If states choose not to increase Medicaid coverage for their population, the report stresses that it is vital to find other alternative solutions to address the healthcare needs of the population lacking health insurance.

“If your state hasn’t expanded Medicaid, your income is below the federal poverty level, and you don't qualify for Medicaid under your state's current rules, you won’t qualify for either health insurance savings program: Medicaid coverage or savings on a private health plan bought through the Marketplace,” HealthCare.gov explained the potential consequences and coverage gap that occurs when states don’t expand Medicaid.

Currently, only 31 states have adopted Medicaid expansion, 16 states and Washington D.C. have established state-based health insurance exchanges, and 15 states have incorporated federally-facilitated or partnership health insurance marketplace. The figure below from the Henry J. Kaiser Family Foundation illustrates how 20 states are foregoing Medicaid expansion in their region.

Uninsured rates plummet due to Affordable Care Act

While there have been concerns surrounding the implementation of health insurance exchanges and Medicaid expansion, there is no arguing that the provisions of the Patient Protection and Affordable Care Act has led to a significant reduction in the number of uninsured individuals throughout the nation.

A Gallup poll shows that Arkansas and Kentucky top other states with regard to the highest drop in the number of their uninsured residents since the Affordable Care Act was implemented in 2014.

Arkansas had a 22.5 percent rate of uninsured throughout the state in 2013, but this dropped to 9.1 percent in 2015. Kentucky had a rate of 20.4 percent on uninsured two years ago and this fell to 9.0 percent during the first half of 2015. Oregon, Rhode Island, and Washington also saw a drop of at least 10 percentage points in the rate of their uninsured over the last two years.

The survey results also show that seven out of the 10 states that garnered the greatest reduction in uninsured rates across the country have implemented Medicaid expansion as well as either a state-based health insurance exchange or a state-federal partnership.

“Collectively, the uninsured rate in states that have chosen to expand Medicaid and set up their own state exchanges or partnerships in the health insurance marketplace has declined significantly more since 2013 than the rate in states that did not take these steps,” the Gallup survey found.
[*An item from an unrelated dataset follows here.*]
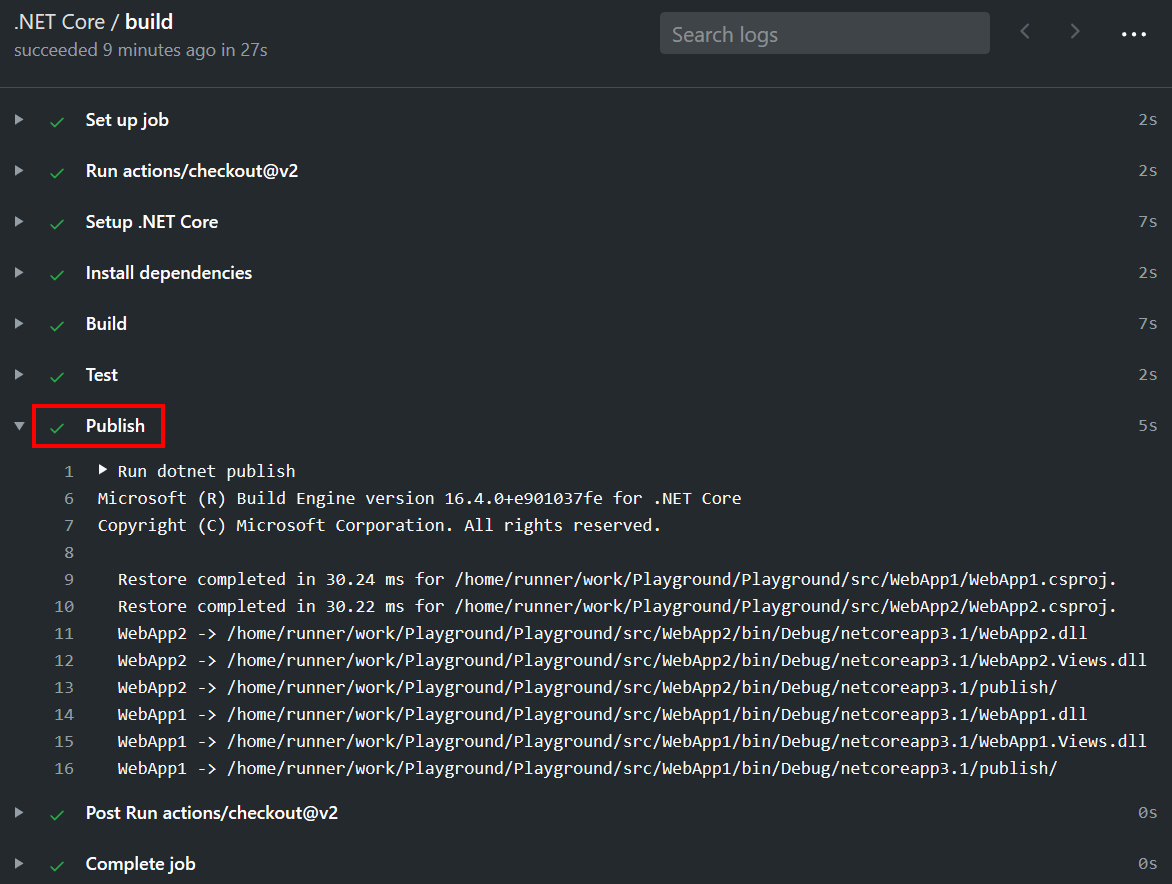
Task: Click the checkmark next to the Test step
Action: coord(57,374)
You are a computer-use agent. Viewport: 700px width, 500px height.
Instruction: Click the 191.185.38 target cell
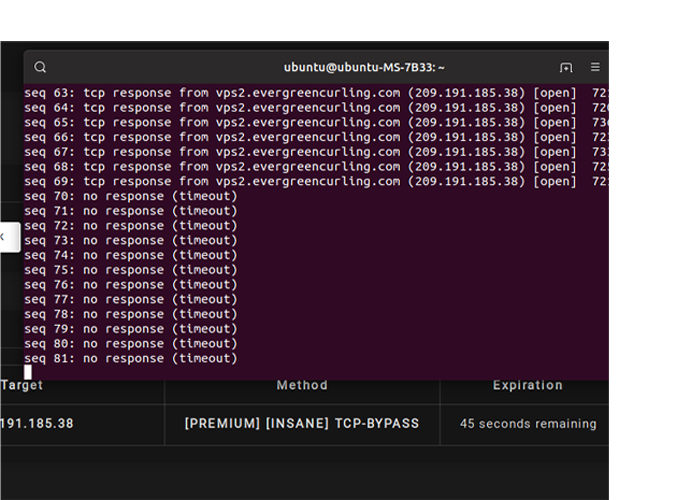[x=36, y=423]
“The uninsured rate declined 7.1 points in the 22 states that implemented both of these measures by Dec. 31, 2014, compared with a 5.3-point drop across the 28 states that had implemented only one or neither of these actions.”

Clearly, despite the cost issues associated with some of the Affordable Care Act’s provisions, it does lead to greater healthcare coverage across the nation and increases access to medical care among low-income families.